# mit PHP per ODBC auf Access DB zugreifen



## mgd-one (19. April 2004)

Hallo zusammen,

vieleicht habe ich es übersehen, aber ich habe kein Post zu meiner Frage gefunden.

Meine Frage:

Wie kann ich eine ODBC Connect machen ohne einen System DNS? Also ich muss es über das PHP Script machen so wie in ASP. Weiß nur leider nicht wie das in PHP geht.

Bitte ein Beispiel dazu posten sonst versteh ich das nicht ganz. Thx

MfG mgd-one


----------



## Sven Petruschke (20. April 2004)

Wenn Du über die ODBC-Funktionen auf eine Access-Bank zugreifen willst, kommst Du um eine System- oder Benutzer-*DSN* nicht herum!


----------



## mgd-one (20. April 2004)

Kann man denn diese System- bzw. Benutzer-DSN nicht auch im PHP Script erstellen?


----------



## Sven Petruschke (20. April 2004)

Nicht, dass ich wüßte. Die DSN wird mit einem Verweis auf eine MDB-Datei erstellt. Wenn Du auf verschiedene Datenbanken zugreifen willst, könntest Du den Dateinamen der Ziel-Datenbank in den Namen umbenennen, auf den in der DSN verwiesen wird.

Vielleicht kann man Dir auch besser helfen, wenn Du Deine Problematik genauer erläuterst.

snuu


----------



## mgd-one (20. April 2004)

Also ich muss für die Schule ein Projekt machen. Es soll mit einer Access Datenbank laufen und (da ich nur PHP kann) mit PHP. Das ganze liegt auf einem Externen Webserver auf dem ich keine Berechtigung habe einen System-DSN einzurichten.
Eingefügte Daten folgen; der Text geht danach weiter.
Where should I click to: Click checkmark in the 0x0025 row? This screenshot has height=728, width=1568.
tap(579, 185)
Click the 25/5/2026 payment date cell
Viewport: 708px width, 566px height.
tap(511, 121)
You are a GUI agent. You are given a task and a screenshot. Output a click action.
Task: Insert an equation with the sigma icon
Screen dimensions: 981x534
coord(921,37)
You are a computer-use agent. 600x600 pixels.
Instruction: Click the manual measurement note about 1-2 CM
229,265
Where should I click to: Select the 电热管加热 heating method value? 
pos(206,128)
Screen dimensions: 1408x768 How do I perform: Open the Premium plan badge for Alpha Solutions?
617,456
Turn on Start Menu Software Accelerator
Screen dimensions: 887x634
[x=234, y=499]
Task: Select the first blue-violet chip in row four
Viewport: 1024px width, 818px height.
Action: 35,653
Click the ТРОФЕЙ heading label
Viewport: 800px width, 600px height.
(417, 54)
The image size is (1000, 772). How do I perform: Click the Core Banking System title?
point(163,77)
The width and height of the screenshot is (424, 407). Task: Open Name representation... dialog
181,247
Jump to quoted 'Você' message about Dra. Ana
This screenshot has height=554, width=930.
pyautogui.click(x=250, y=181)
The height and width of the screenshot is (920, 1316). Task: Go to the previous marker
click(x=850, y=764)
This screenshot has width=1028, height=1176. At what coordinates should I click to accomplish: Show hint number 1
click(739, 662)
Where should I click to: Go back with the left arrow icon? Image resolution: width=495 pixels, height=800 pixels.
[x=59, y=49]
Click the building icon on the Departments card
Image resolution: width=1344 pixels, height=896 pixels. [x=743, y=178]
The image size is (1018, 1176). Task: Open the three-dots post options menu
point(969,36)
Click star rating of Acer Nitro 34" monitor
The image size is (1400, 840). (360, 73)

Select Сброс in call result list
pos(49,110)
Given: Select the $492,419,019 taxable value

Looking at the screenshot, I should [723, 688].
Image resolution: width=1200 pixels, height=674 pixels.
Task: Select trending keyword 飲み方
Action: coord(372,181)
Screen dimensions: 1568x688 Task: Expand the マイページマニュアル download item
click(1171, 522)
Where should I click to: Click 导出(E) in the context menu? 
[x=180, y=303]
Und ich weiß nicht wie ich das realisieren soll.


----------



## Sven Petruschke (20. April 2004)

Wenn es nicht Dein eigener Server ist, läuft der Webserver sehr wahrscheinlich nicht auf einem Windows-Betriebssystem, sondern unter Linux/Unix. Dann kannst Du natürlich keine System- oder Datei-DSN erstellen und ich hätte Damit für Dich auch keinen Lösungsvorschlag.


----------



## mgd-one (20. April 2004)

Es ist ein Windows Server.


----------



## Deemax (21. April 2004)

*PHP auf Access  DB*

Hi,

doch du kannst DSN los auf eine Access-DB zugreifen. Undzwar über eine ADO Connection.

 if (!$conn = new COM("ADODB.Connection"))
        exit("Unable to create an ADODB connection<br>");
    $strConn = "DRIVER={Microsoft Access Driver (*.mdb)}; DBQ=" . realpath("test.mdb"); 
    $conn->open($strConn);


----------



## mgd-one (21. April 2004)

Danke, danke. Kannst du mir auch sagen wie man dann ein Query sendet? Bzw. wie man die SQL Befehle dann benutzt?


----------



## Deemax (21. April 2004)

```
$ssql="SELECT ....";

$rs = $conn->execute($ssql);
    $value1 = $rs->Fields(0);
    $value2 = $rs->Fields(1);
    while (!$rs->EOF) 
    {
		$s_room = $s_room .$value1->value."~".$value2->value."#";
        $rs->MoveNext(); 
    }
```


----------